┌──

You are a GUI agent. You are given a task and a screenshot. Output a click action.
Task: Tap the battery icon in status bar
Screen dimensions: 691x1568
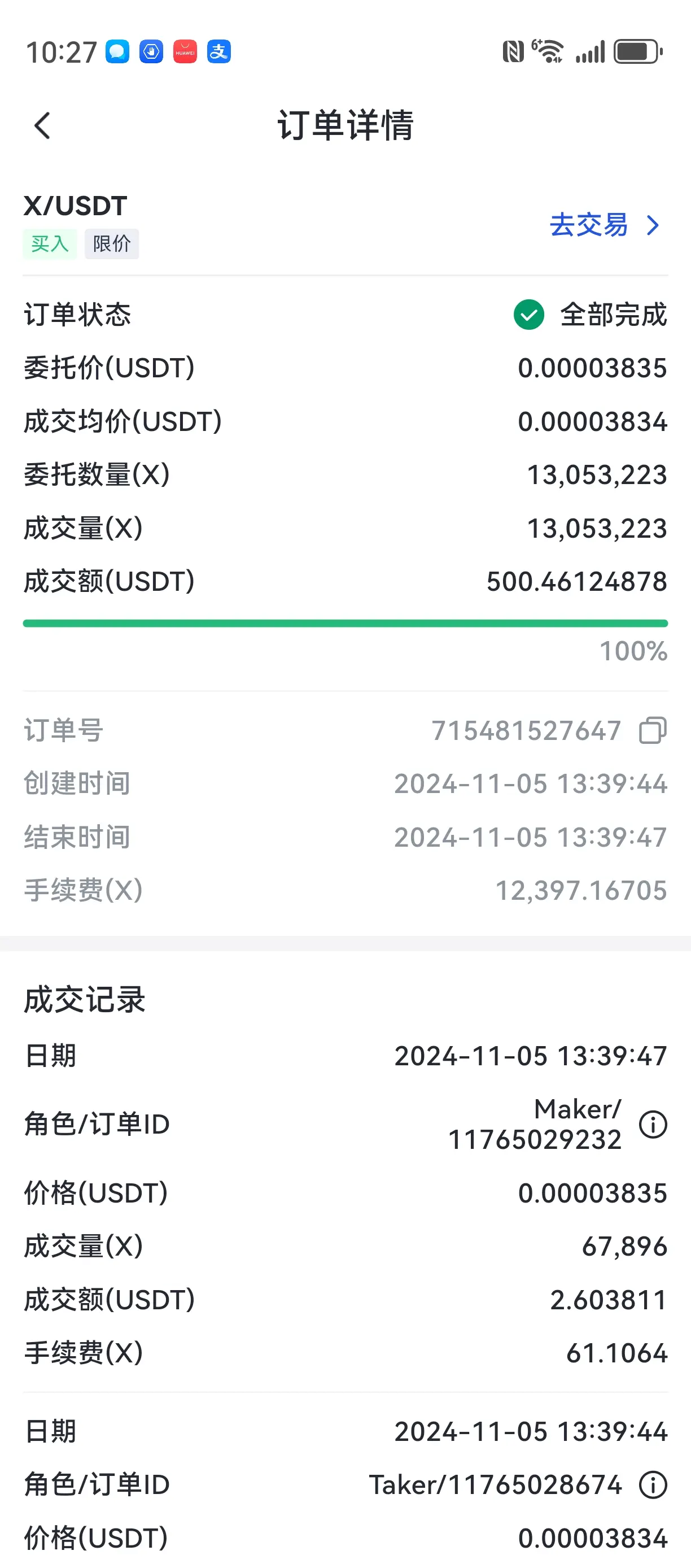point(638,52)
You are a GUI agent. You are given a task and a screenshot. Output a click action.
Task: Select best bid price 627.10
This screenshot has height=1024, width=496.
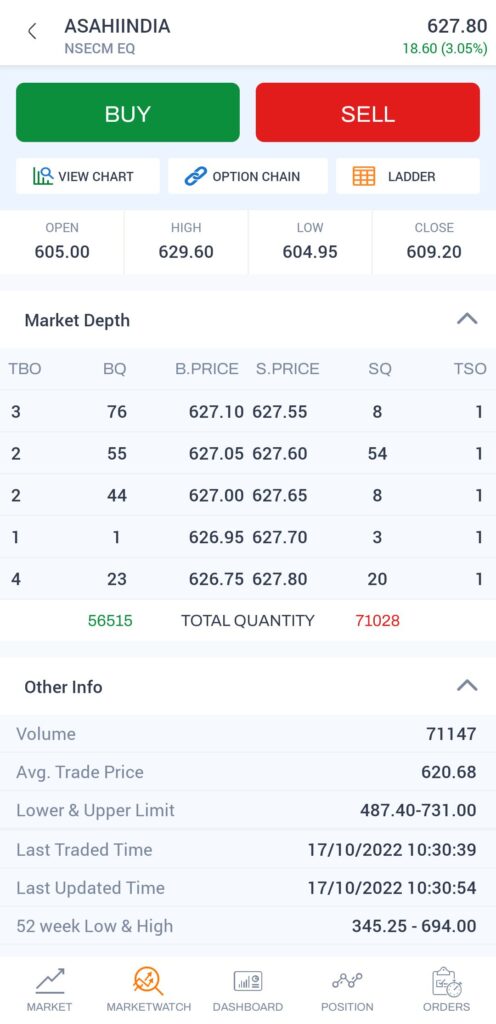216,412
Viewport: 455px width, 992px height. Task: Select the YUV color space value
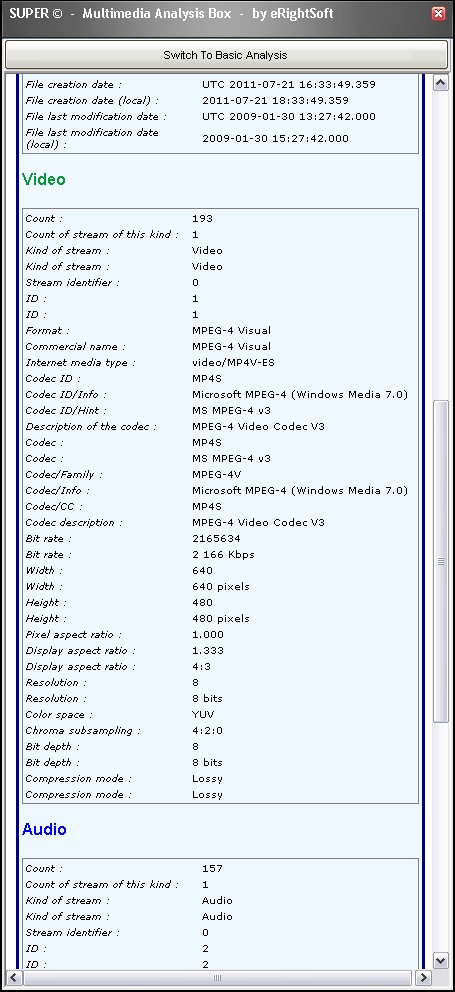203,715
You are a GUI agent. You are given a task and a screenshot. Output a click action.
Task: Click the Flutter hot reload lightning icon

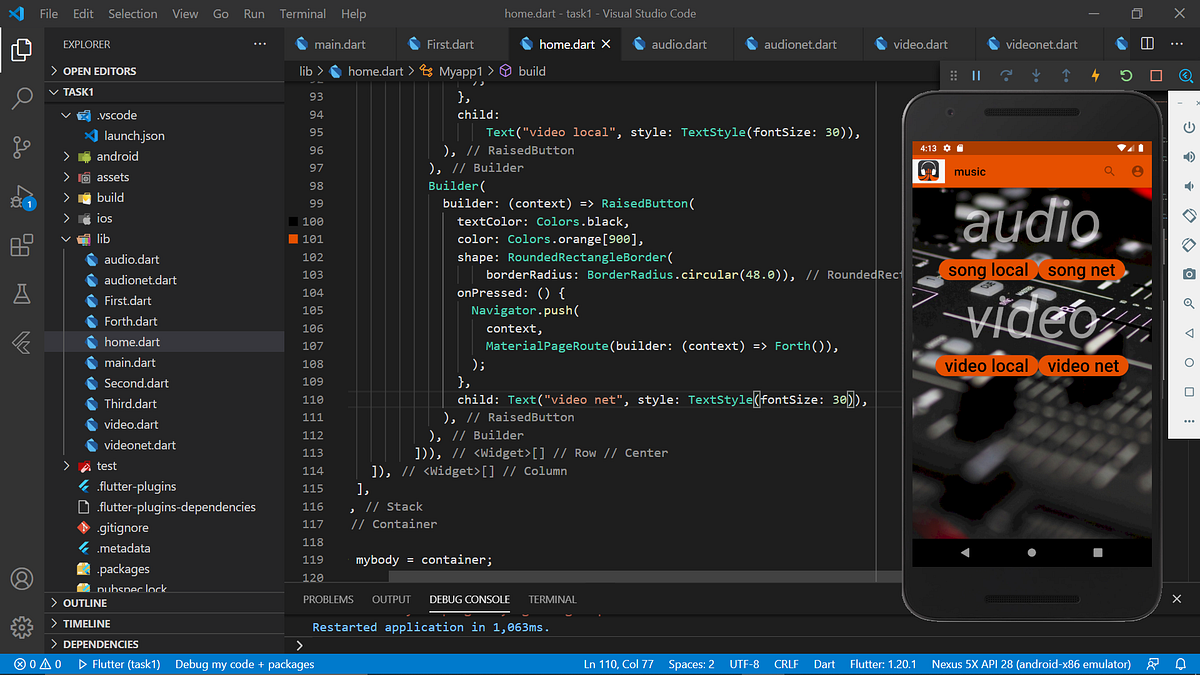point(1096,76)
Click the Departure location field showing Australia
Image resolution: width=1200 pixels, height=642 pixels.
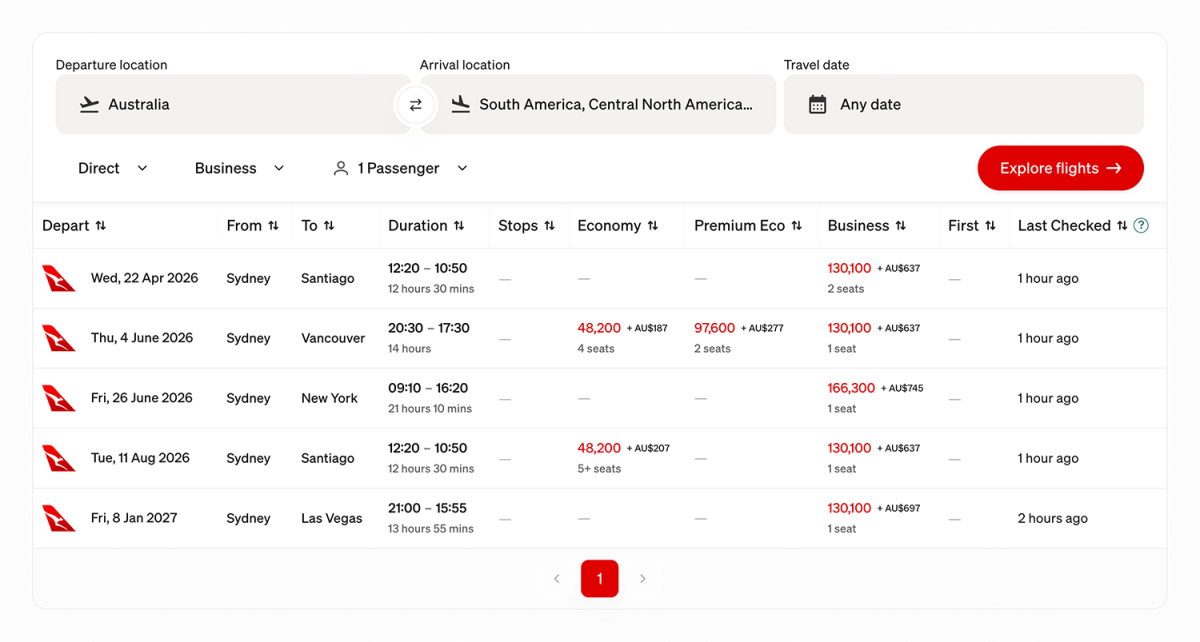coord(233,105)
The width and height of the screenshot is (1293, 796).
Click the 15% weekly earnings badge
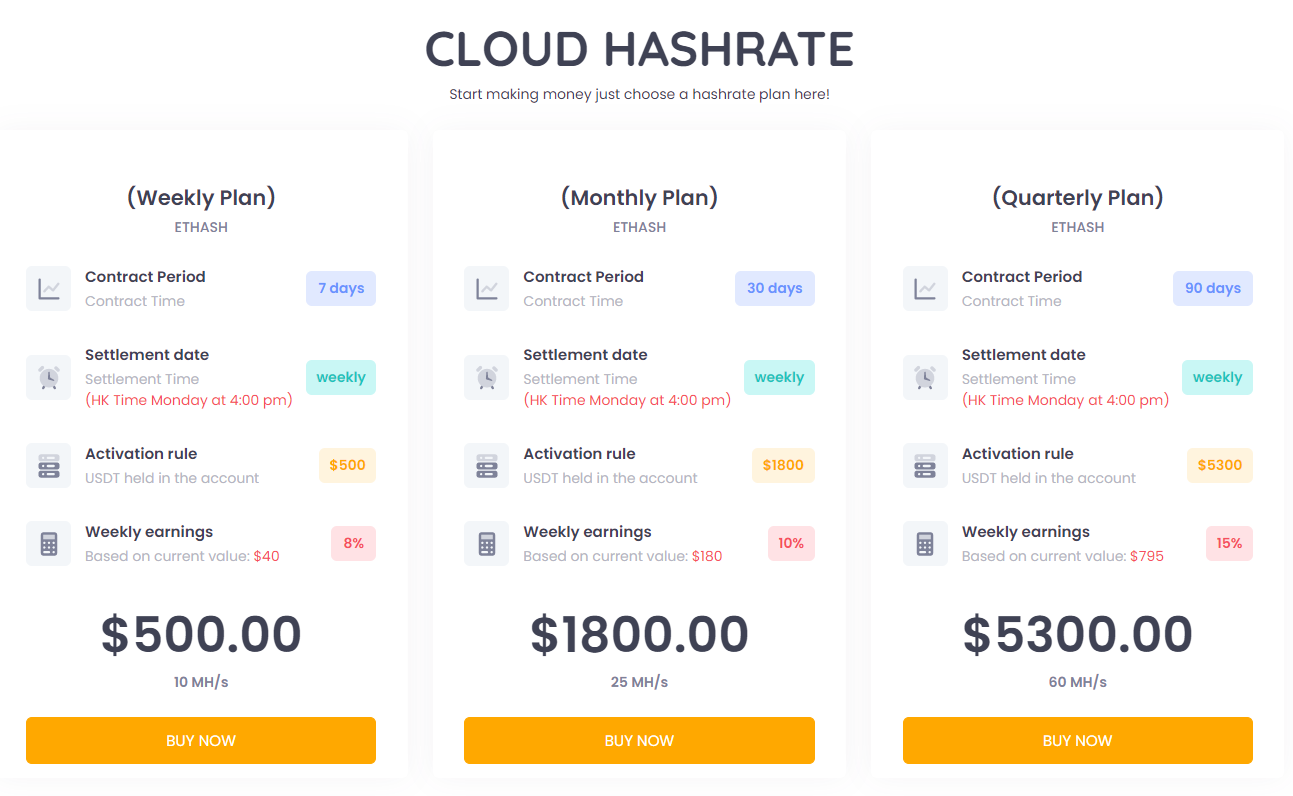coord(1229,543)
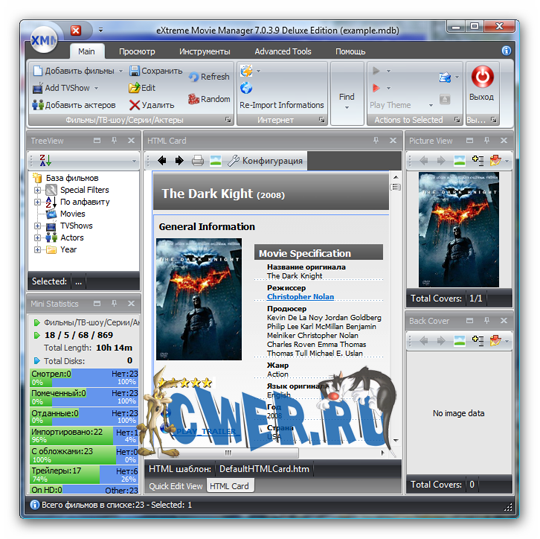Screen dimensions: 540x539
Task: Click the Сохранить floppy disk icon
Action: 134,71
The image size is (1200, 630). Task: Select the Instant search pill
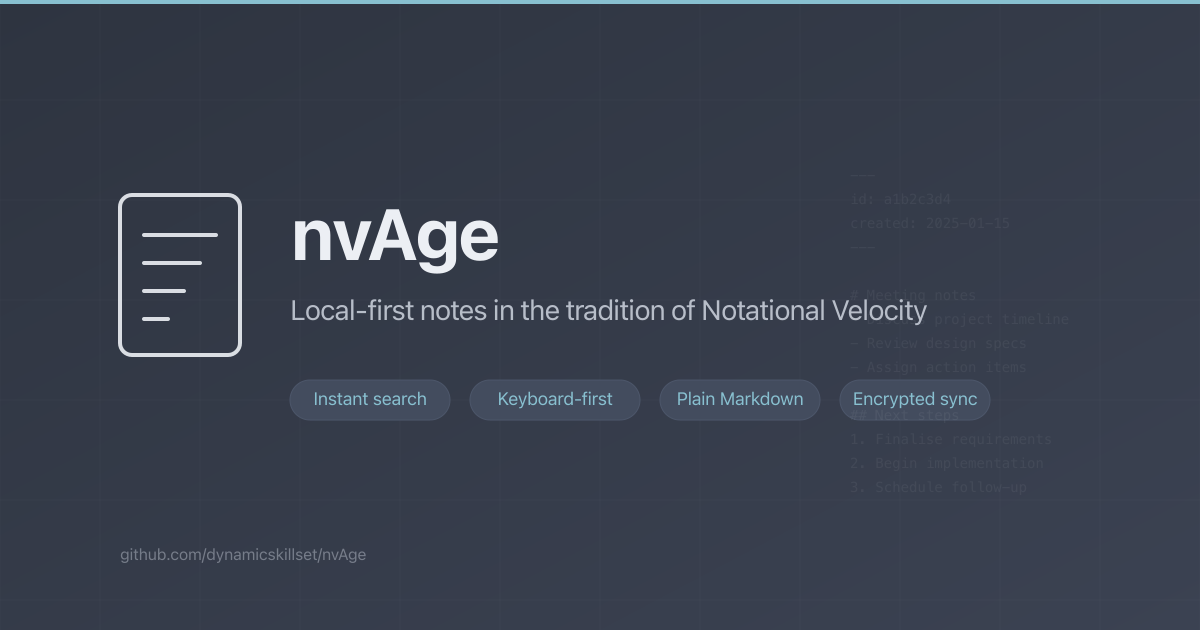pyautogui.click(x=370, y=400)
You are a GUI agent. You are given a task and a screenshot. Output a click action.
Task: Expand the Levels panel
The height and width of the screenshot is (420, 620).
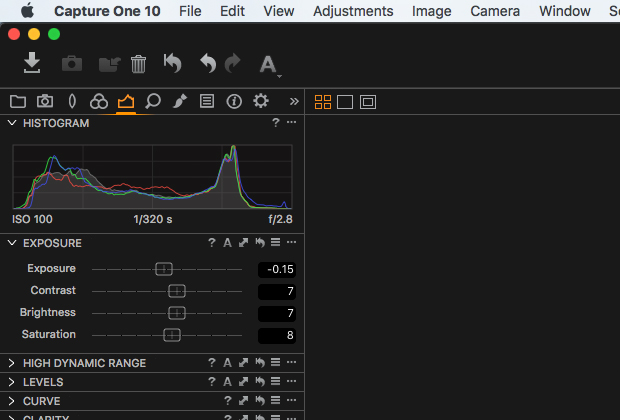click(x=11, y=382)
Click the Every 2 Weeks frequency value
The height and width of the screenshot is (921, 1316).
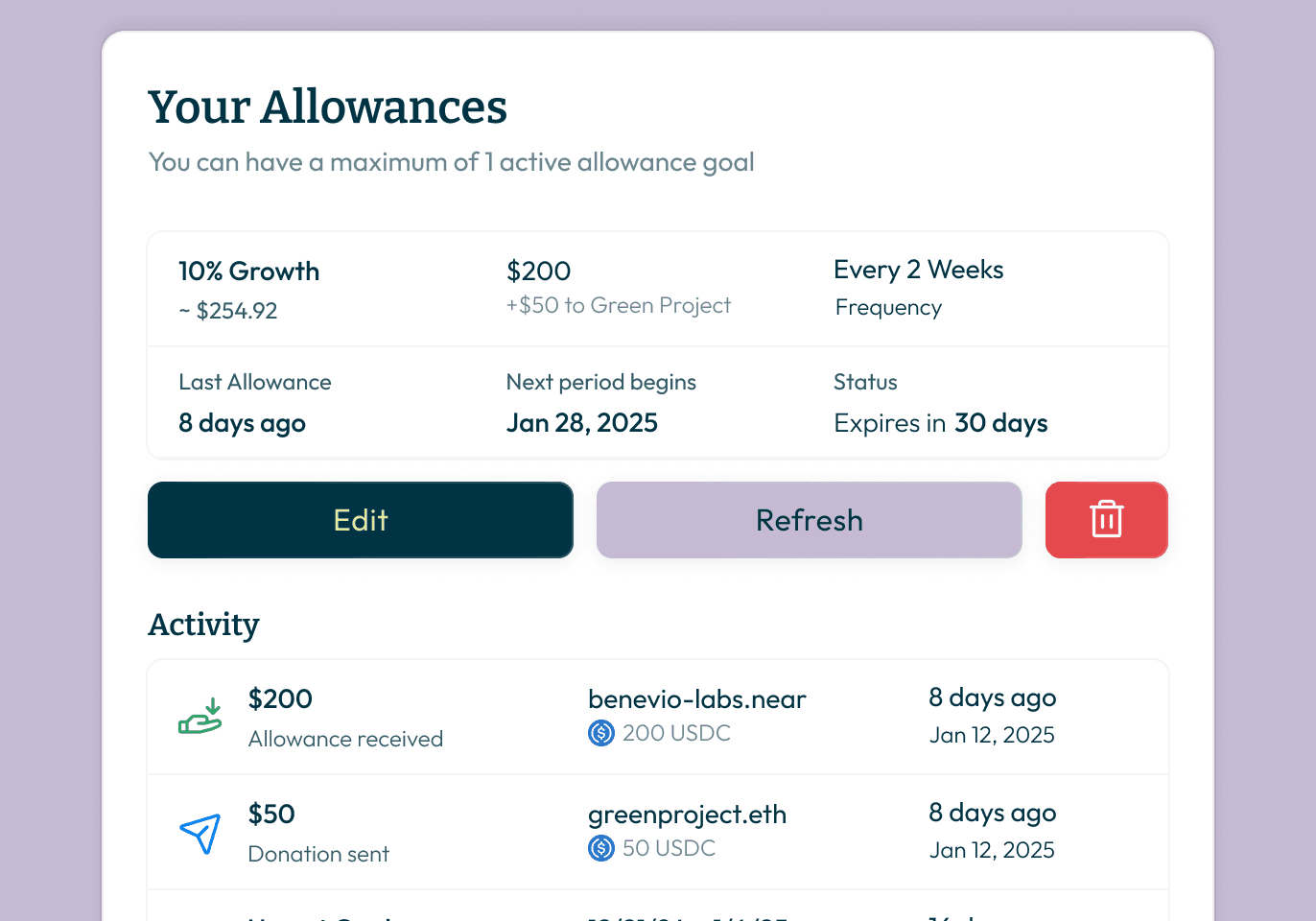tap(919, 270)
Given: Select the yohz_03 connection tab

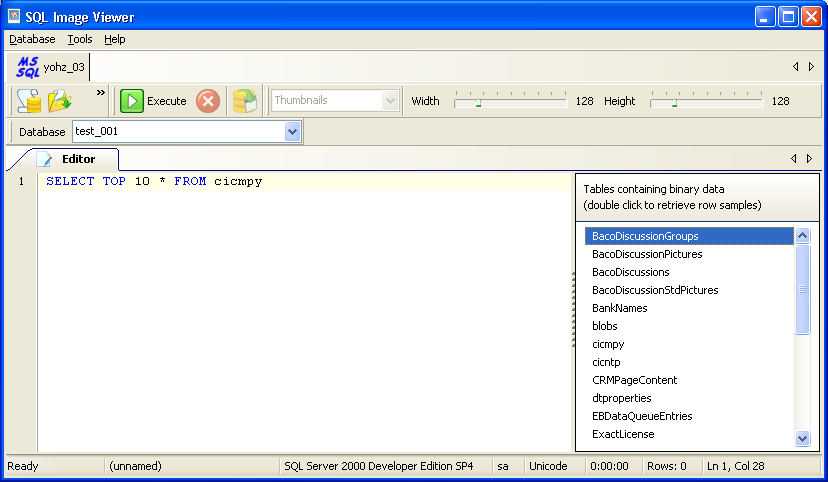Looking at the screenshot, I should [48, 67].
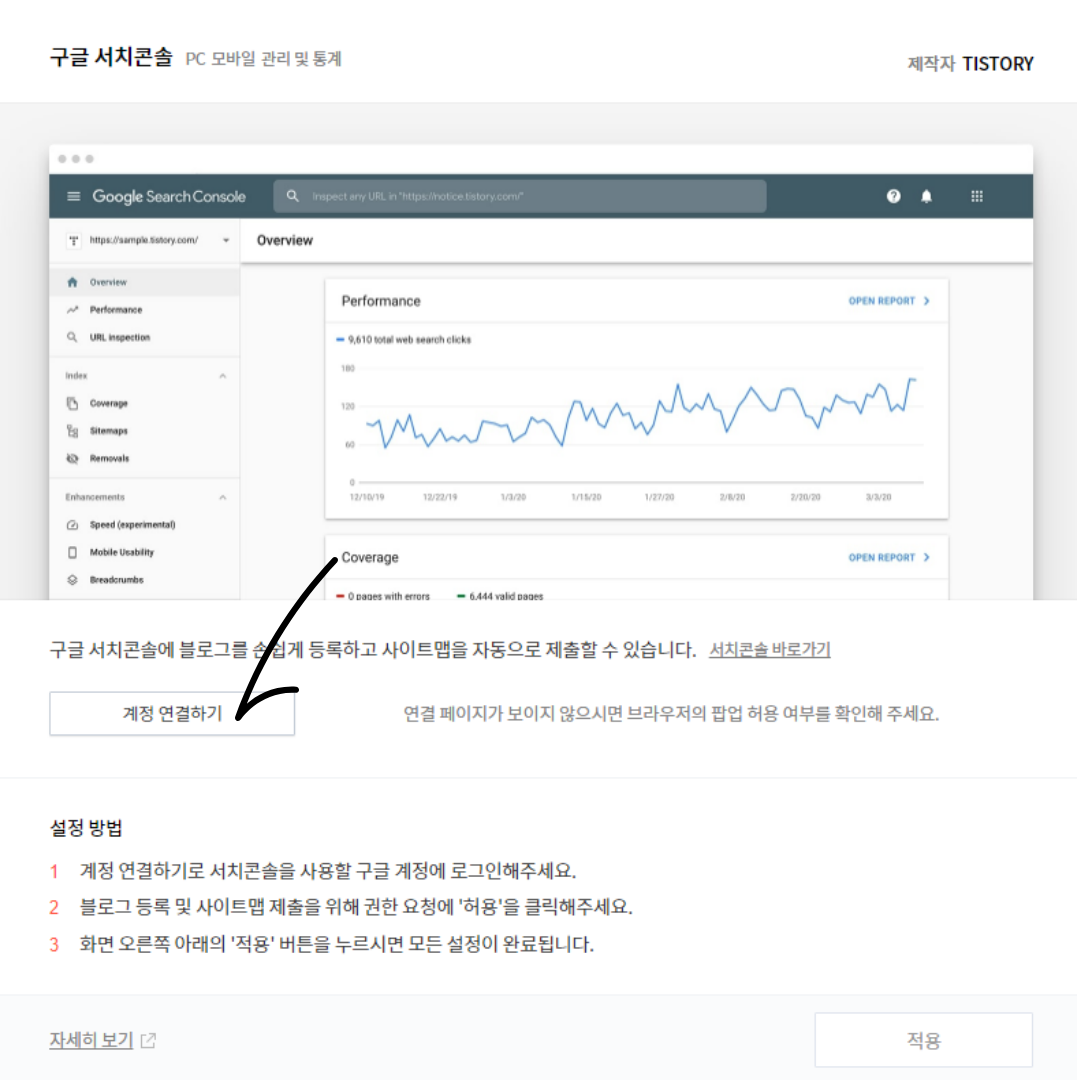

└──

> _Your task_
What you return should be the exact lines from the one containing "Click the Every 2 Weeks frequency value" through the end of the listing above, both included, minus any pictures.

> _Answer section_
Click the Every 2 Weeks frequency value
The height and width of the screenshot is (921, 1316).
tap(919, 270)
Given: Select the yohz_03 connection tab

Looking at the screenshot, I should [48, 67].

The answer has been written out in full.